Podemos pedir a ajuda, podemos ter sim a influência, como dito, dos antepassados, do lugar que vivo, das minhas escolhas em consonância com o contexto que vivo, mas, no fundo, a centelha da alma, o fundo vívido que mora em mim só eu mesmo posso despertar. Só eu posso dar sentido ao calor abrasador dos meus desejos e cabe a mim, apenas, o julgamento de realizá-los ou não. Julgamento este que é feito sempre com uma espada bem afiada sobre a cabeça. E por quê? Porque olhos atentos nos espreitam e essa visão faísca e esfumaça os olhos verdadeiros de nossa alma: dá pra viver o desejo, dentro de um senso de moralidade? Percebe-se através da atitude de muitos que sim. Viver o desejo não é deixar a solta todas as paixões, mas é tentar ser autêntico. Primeiro passo foi dado!

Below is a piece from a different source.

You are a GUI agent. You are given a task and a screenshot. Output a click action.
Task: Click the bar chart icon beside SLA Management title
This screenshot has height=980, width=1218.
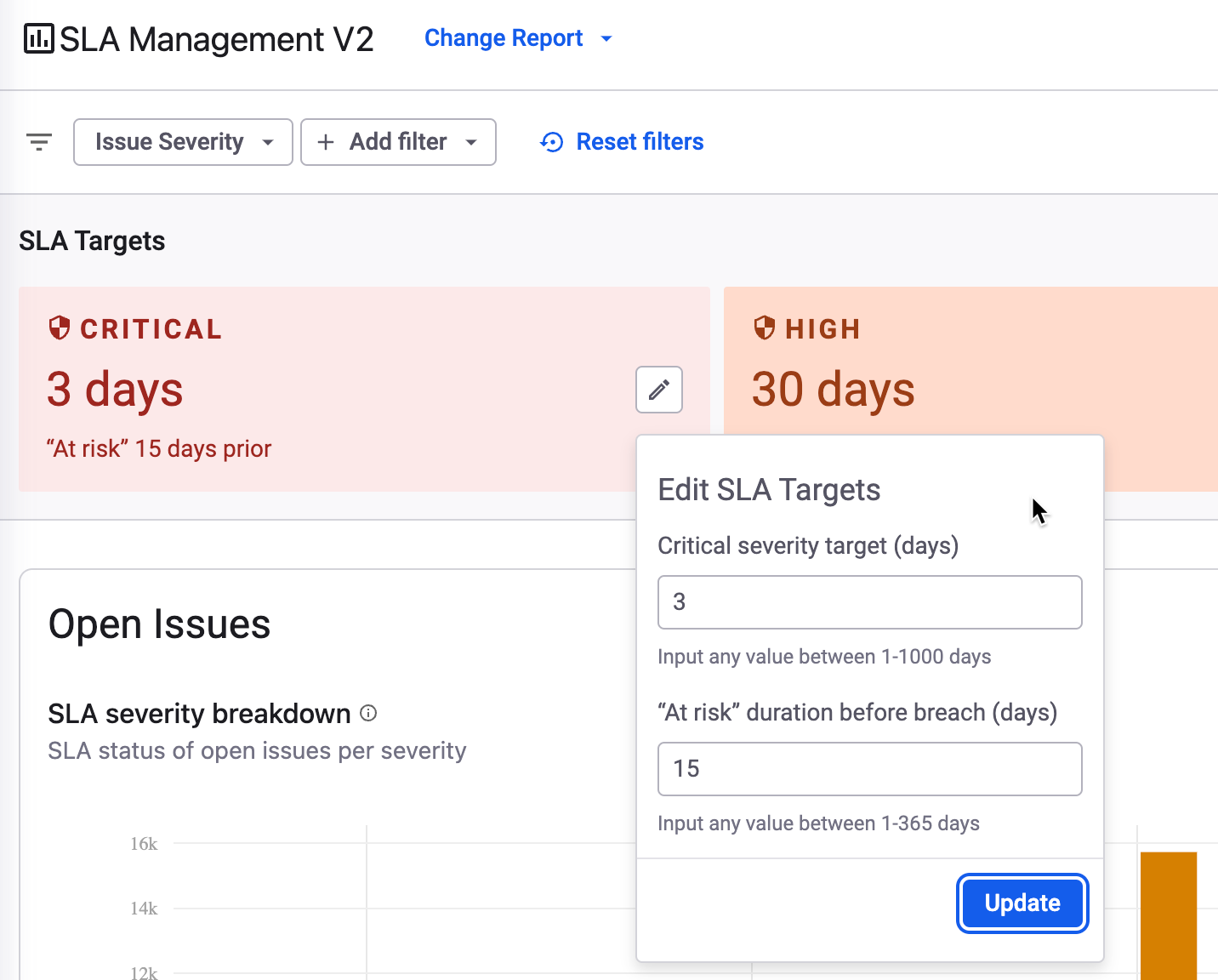pos(38,39)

Sem alongar muito, porém é necessário passar em escuta a identidade do ser, a vida em família, o exercício da sexualidade, a fé e religiosidade, o profissionalismo e a vida social. Como faço a parte que me cabe em cada um desses departamentos que configura o ser que sou? Vamos lá?

Identidade do ser: é preciso perceber que ser quem você é não é abrir mão totalmente da opinião alheia. As opiniões da família e dos amigos podem contribuir sim, mas nem tudo precisa ser aceito. Vivemos em pluralidade e diversidade. Talvez o século XXI é um século dos conflitos mentais e existenciais, porque temos um cardápio muito grande. Passamos por diversas revoluções e vários padrões solidificados até então estão por aí se derretendo. O principal deles é o casamento. Olhe a sua volta e veja quantas pessoas divorciadas em pequeno espaço de metros cúbicos você encontra. Aliás hoje separa-se mais do que se casa. Ou casa-se muito, mas se separa muito mais. Então a hora é de tecer uma identidade flexível. Pois ficar nessa rigidez estrutural não vai ajudar em nada.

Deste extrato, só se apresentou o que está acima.